■ What you have to do
All of the records must be set down again word for word.

Dataset content Start Marker

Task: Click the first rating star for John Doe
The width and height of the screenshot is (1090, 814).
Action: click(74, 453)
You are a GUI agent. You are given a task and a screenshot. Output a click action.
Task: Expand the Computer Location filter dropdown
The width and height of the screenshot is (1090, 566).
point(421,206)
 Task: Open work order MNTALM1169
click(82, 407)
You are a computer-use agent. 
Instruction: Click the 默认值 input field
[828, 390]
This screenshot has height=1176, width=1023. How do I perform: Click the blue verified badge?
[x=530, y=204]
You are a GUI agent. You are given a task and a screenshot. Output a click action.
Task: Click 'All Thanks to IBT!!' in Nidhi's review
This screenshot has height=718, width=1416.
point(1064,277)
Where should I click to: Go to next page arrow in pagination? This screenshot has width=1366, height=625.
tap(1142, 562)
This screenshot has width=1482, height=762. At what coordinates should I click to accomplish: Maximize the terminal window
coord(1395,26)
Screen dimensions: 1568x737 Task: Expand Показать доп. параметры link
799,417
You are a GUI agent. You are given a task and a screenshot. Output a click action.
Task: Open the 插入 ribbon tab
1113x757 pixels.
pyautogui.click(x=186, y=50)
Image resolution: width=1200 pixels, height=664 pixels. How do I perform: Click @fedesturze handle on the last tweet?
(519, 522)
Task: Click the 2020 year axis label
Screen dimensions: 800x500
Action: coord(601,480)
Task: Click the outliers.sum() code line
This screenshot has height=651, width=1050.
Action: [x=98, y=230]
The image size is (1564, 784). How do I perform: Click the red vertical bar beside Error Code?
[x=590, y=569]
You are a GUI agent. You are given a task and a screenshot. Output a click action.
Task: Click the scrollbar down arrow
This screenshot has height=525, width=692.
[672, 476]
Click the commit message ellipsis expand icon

Dataset content End Marker

■ Expected answer
Task: Click the first rating star for John Doe
The width and height of the screenshot is (1090, 814).
Action: click(74, 453)
You are a GUI agent. You are given a task and a screenshot. Output a click action.
Task: Expand the Computer Location filter dropdown
The width and height of the screenshot is (1090, 566).
point(421,206)
 Task: Open work order MNTALM1169
click(82, 407)
You are a computer-use agent. 
Instruction: Click the 默认值 input field
[828, 390]
This screenshot has height=1176, width=1023. How do I perform: Click the blue verified badge?
[x=530, y=204]
You are a GUI agent. You are given a task and a screenshot. Output a click action.
Task: Click 'All Thanks to IBT!!' in Nidhi's review
This screenshot has height=718, width=1416.
point(1064,277)
Where should I click to: Go to next page arrow in pagination? This screenshot has width=1366, height=625.
tap(1142, 562)
This screenshot has width=1482, height=762. At what coordinates should I click to accomplish: Maximize the terminal window
coord(1395,26)
Screen dimensions: 1568x737 Task: Expand Показать доп. параметры link
799,417
You are a GUI agent. You are given a task and a screenshot. Output a click action.
Task: Open the 插入 ribbon tab
1113x757 pixels.
pyautogui.click(x=186, y=50)
Image resolution: width=1200 pixels, height=664 pixels. How do I perform: Click @fedesturze handle on the last tweet?
(519, 522)
Task: Click the 2020 year axis label
Screen dimensions: 800x500
Action: coord(601,480)
Task: Click the outliers.sum() code line
This screenshot has height=651, width=1050.
Action: [x=98, y=230]
The image size is (1564, 784). How do I perform: Click the red vertical bar beside Error Code?
[x=590, y=569]
You are a GUI agent. You are given a task and a screenshot. Output a click action.
Task: Click the scrollbar down arrow
This screenshot has height=525, width=692.
[672, 476]
Click the commit message ellipsis expand icon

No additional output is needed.